Les Crime Comics sont apparus relativement tôt, puisque c'est en 1942 que l'éditeur Lev Gleason propose la série mensuelle Crime Does Not Pay. Lev Gleason n'est pas véritablement un éditeur comme les autres. Proche des milieux d'extrême-gauche, il n'hésite non seulement pas à mettre le nom de ses artistes sur les couvertures (ce qui ne se faisait pas du tout à l’époque) mais partage de plus les profits réalisés par son entreprise avec ces derniers. La stratégie de cet éditeur est radicalement différente de celle de Timely ou de National. Plutôt que d'inonder le marché afin d'occuper le terrain chez les distributeurs, il préfère ne publier qu'une petite demi-douzaine de séries, assez bien réalisées et toujours dans l'air du temps afin de fidéliser un lectorat qui les rend finalement rentables. Certains de ces magazines comme Daredevil ou Boy Comics atteignent d'ailleurs régulièrement le demi-million d'exemplaires. Réalisé en grande partie par Charles Biro et son ami Bob Wood, Crime Does Not Pay se veut une anthologie constituée d'histoires de gangsters un peu plus longues que le format de dix pages classique à l'époque. Le titre débarque dans les kiosques au numéro 22, prenant la place et la numérotation de Silver Streak Comics, ce qui est une habitude chez les éditeurs de l'époque qui préfèrent sortir de nouveaux titres avec une numérotation élevée afin de montrer au lecteur que le magazine est "stable". Une véritable hérésie de nos jours.

Dès le début de la série, Gleason et ses artistes prennent un malin plaisir à indiquer que les aventures contenues à l'intérieur sont basées sur des faits réels, tirés d'articles de journaux ou de rapports de police. On peut ainsi lire dans les tout premiers numéros "l'histoire vraie d'Al Capone" ou encore la vie du mafioso Lucky Luciano.
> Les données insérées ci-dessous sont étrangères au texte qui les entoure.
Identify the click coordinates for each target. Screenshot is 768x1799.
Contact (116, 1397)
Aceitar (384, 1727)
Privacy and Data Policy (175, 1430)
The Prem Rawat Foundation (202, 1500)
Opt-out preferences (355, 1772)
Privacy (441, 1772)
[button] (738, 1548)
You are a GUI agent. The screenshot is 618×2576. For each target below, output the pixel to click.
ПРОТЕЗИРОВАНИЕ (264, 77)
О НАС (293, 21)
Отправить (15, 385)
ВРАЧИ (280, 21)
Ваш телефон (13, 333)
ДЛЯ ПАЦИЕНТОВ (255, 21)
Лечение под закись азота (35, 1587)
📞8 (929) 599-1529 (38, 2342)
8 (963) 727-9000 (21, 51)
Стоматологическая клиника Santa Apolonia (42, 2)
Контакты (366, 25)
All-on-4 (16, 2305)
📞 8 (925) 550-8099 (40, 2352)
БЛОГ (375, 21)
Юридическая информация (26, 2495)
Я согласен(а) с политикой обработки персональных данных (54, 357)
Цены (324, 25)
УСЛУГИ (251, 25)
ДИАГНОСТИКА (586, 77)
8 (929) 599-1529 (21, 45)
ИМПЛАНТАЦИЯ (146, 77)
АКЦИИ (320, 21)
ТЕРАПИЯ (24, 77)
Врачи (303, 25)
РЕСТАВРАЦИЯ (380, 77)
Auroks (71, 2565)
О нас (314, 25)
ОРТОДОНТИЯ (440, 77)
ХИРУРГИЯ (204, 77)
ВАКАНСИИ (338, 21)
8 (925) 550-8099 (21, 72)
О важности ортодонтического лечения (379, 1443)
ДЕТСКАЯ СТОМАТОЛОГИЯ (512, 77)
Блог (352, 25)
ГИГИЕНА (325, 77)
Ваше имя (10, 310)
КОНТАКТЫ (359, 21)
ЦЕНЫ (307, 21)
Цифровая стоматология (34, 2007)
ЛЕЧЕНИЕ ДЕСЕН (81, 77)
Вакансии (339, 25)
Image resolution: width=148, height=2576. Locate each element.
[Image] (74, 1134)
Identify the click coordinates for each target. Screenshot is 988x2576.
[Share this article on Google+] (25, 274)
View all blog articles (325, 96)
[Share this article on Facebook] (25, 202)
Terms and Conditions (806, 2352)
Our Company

Afin d'éviter toute accusation de banalisation du crime et de la violence, Gleason assène inlassablement aux lecteurs à chaque fin de volume que la revue est publiée avec l'approbation des forces de police. Ces dernières se fendent d'ailleurs régulièrement en dernière page d'une petite missive écrite par un inspecteur ou un commissaire félicitant l'éditeur pour sa publication. Comme dans les feuilletons radiophoniques de l'époque (dont la revue est grandement inspirée) chaque histoire est présentée par un narrateur récurrent baptisé Mr Crime. Cette notion d'hôte régulier sera bien évidemment réutilisée de nombreuses fois au cours des décennies, notamment par les anthologies d'horreur comme Creepy. Elle sera même adaptée à la télévision dans des séries telles que Twilight Zone ou encore Alfred Hitchcock Presents.

Création du Comics Code

Crime does not Pay, Dark Horse Archives

Gangster mon amour

Cet attrait du public pour les grands gangsters peut paraître assez surprenant puisque ces derniers ont quasiment tous disparu à la fin de la prohibition et que les États-Unis vivent une époque plutôt tranquille au niveau de la criminalité. Il peut tout de même facilement se comprendre si l'on considère l'impact que ceux-ci ont laissé, par le biais des feuilletons radiophoniques et des pulps, dans l'inconscient collectif Américain. Les gangsters des années 30 sont devenus des icones populaires du patrimoine culturel et il n'est donc pas étonnant que les comic books s'en emparent. Crime Does Not Pay devient ainsi en quelques années le porte-drapeau de toute une série de comics de gangsters basés au départ sur des histoires vraies, mais qui dérivent petit à petit vers de la fiction pure et simple. Leur multiplication n’est pas un hasard puisqu’ils reprennent tout simplement la place laissée vacante par les pulps, des romans pas très chers, qui ont lentement disparu des stands depuis la fin des années 40. Le scénariste-dessinateur Charles Biro, toujours animé par une forte conscience sociale, profite d'ailleurs de cette ambiance urbaine et réaliste pour développer le plus possible ses idées et ses opinions sur les origines de la violence et les travers de la civilisation moderne.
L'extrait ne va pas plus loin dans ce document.